What it's like to live with a progressive neuromuscular disease

Saturday, August 30, 2014

Darkness and Light

A few weeks ago my sister, who has been tirelessly dedicating herself to planning this year’s NDF gala in November, asked me if I’d be willing to speak at it.  I told her that of course I would. That I am always willing to contribute in any way she or the Board thinks would be helpful in terms of raising awareness and raising funds.  She told me she’d get back to me once they had decided on the program.

This morning, as I was reading books in bed with my two boys, I spoke with her and  she told me that they had decided that they’d like me to speak.  My first response was, “Are you sure people aren’t getting sick of me?” She quickly assured me that it was a well-thought out, group decision. Once I got over that momentary insecurity,  my next internal emotional response was actually somewhere in the neighborhood of enthusiasm. Giving a speech about living with my disease at a fundraiser to over 500 people is such an opportunity. A gift really- to be able to reach out to that many people, to educate them about what this disease is and does. And for me to just be able to perceive a sense of control,  in such an out-of-control experience, by actually doing something that could potentially make a difference truly is exciting.

So I snuggled with the boys some more, texted my unofficial speech-writing partner Gabrielle (sorry, but at some point I simply have to give credit where credit is due) and got in the shower to start my day. My morning shower is often where I do a lot of my thinking. And in this morning’s shower, I was inundated by all of the thoughts of what I might include in this year’s speech.  Should I talk about how hard it’s been to lay down new tombstones, like not being able to safely walk outside barefoot anymore or having to wear sneaker’s full-time at my office now? Should I talk about how difficult it was for me to commit to going to my 25 year 8th grade reunion which is happening next Saturday night because I was (and still am a little) terrified of what it will feel like to go back in time and mourn for my innocent, carefree 8th grade self who had no idea what was ahead of her? Should I talk about how desperately I am trying to hold onto my current reality of not using a cane when I know intellectually that using a cane would probably be the most sensible next move?

And on and on the thoughts and questions went. Not with any particular emotional tone attached to them, just in a brainstorming-for-a-talk kind of way. And then I got out, got dressed, kissed my boys good-bye and got in my car.  And within two minutes of starting the engine, I was assaulted by a stream of tears. I use the word “assaulted” because they took me by surprise and came on strong. I had just spent an exceptionally joyful morning with my boys. One of those mornings when everyone’s loving each other and getting along and being silly and I feel like I’m living the dream.  So naturally, initially I felt confused. It’s not that I tried to fight the tears necessarily, but I also didn’t think they were warranted. (Whatever the hell that means.) I hadn’t cried in a while. In fact, I hadn’t even blogged all summer. Life has simply felt so good lately. I have been so engaged in the joy of the moments that I haven’t felt the need nor inspiration to go beyond them.

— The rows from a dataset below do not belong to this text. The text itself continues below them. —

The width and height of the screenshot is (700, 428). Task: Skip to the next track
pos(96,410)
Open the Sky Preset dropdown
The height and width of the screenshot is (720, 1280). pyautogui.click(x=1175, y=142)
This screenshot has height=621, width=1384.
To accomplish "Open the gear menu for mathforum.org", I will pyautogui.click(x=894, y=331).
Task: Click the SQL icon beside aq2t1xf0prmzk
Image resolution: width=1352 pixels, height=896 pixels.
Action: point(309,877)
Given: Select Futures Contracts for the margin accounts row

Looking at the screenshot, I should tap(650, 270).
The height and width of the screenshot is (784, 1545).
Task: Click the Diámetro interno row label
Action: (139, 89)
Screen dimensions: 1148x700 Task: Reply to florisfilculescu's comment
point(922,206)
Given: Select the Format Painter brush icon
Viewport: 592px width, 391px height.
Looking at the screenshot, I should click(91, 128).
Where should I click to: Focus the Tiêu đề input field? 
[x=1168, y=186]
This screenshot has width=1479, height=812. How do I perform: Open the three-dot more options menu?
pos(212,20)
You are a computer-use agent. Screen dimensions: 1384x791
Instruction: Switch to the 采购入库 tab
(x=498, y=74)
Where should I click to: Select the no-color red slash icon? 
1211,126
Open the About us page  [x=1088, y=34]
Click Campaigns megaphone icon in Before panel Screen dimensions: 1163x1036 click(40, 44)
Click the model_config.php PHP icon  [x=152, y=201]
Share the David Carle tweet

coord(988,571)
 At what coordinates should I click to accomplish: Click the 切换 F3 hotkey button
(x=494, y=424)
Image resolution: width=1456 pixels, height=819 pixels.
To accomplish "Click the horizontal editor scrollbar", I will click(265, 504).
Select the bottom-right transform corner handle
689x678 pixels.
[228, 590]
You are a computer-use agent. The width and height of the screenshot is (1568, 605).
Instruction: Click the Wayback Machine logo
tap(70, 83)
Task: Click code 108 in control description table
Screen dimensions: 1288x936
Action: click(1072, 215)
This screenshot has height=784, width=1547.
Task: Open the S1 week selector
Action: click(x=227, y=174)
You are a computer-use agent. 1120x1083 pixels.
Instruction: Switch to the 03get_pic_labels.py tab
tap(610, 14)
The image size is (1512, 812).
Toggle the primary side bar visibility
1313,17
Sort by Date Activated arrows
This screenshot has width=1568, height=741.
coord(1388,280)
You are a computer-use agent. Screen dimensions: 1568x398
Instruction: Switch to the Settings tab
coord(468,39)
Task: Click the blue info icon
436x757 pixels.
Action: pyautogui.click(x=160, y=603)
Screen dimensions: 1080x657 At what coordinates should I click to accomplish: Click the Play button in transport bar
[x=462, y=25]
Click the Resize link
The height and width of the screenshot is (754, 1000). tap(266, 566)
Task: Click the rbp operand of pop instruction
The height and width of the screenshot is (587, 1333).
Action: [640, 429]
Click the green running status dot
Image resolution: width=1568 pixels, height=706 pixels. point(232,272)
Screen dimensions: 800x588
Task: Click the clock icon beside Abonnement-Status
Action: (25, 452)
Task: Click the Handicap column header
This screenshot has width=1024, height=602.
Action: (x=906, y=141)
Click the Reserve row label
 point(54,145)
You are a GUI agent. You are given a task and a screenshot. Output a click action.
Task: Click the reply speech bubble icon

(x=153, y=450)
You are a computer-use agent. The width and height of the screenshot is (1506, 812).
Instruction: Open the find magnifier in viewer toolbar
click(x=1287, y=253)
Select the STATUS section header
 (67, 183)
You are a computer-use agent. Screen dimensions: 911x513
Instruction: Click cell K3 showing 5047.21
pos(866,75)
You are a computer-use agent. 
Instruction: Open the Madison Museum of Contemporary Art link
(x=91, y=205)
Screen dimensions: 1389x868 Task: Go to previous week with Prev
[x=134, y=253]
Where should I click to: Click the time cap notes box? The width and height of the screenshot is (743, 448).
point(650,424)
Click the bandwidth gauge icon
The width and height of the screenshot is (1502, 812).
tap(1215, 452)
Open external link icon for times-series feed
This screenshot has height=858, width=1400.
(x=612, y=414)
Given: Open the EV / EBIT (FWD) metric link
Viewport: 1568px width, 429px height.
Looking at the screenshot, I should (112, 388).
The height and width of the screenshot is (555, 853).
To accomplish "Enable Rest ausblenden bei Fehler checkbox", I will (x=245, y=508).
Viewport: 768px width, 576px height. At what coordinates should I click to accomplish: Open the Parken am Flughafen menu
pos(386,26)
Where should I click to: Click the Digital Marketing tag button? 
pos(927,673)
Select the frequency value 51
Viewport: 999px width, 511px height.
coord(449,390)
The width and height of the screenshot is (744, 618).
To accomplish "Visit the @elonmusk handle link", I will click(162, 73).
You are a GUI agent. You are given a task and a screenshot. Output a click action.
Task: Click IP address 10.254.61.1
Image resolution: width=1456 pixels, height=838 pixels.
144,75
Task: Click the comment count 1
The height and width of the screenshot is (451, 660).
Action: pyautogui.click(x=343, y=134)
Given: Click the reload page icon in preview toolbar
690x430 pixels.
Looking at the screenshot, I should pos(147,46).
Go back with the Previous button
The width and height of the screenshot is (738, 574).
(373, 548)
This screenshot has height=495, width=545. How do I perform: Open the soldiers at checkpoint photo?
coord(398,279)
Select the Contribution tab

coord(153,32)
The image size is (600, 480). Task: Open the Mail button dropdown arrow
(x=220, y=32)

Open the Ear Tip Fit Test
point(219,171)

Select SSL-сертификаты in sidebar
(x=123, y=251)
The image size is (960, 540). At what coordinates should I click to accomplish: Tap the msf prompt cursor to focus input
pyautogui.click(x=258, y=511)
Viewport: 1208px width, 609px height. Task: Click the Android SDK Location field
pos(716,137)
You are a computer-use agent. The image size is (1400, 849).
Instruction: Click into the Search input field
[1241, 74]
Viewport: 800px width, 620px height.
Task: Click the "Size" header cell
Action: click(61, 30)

But after a few minutes of essentially trying to argue myself out of my feelings, I surrendered. And it felt a lot easier. Of course I was sad. Of course I was sobbing from the depths of me. Of course I could only view the opportunity to give a speech from a rational, logical, intellectual perspective for so long before the reality of what I’m being asked to do and why set in. It’s the same reason why, without fail, every time I’ve given a speech about HIBM, I’ve had a complete breakdown sitting in my seat 5 minutes before going on.  In those most vulnerable moments, I am not walking around the edge of the vortex looking in while being bathed in the sunlight from above, the way I do on a daily basis.  Rather, I am thrust down into it, surrounded by the cruelty of its darkness.

And so this morning, I gave myself permission to accept that truth and I allowed the feelings to do their thing, all the while taking comfort in knowing that it was a healthy discharge of emotion and that it would free up some space. And of course, that I would soon recover and return to my baseline, where the light is always coming in from at least one direction. Because it seems that somehow, at least for now,  it always is…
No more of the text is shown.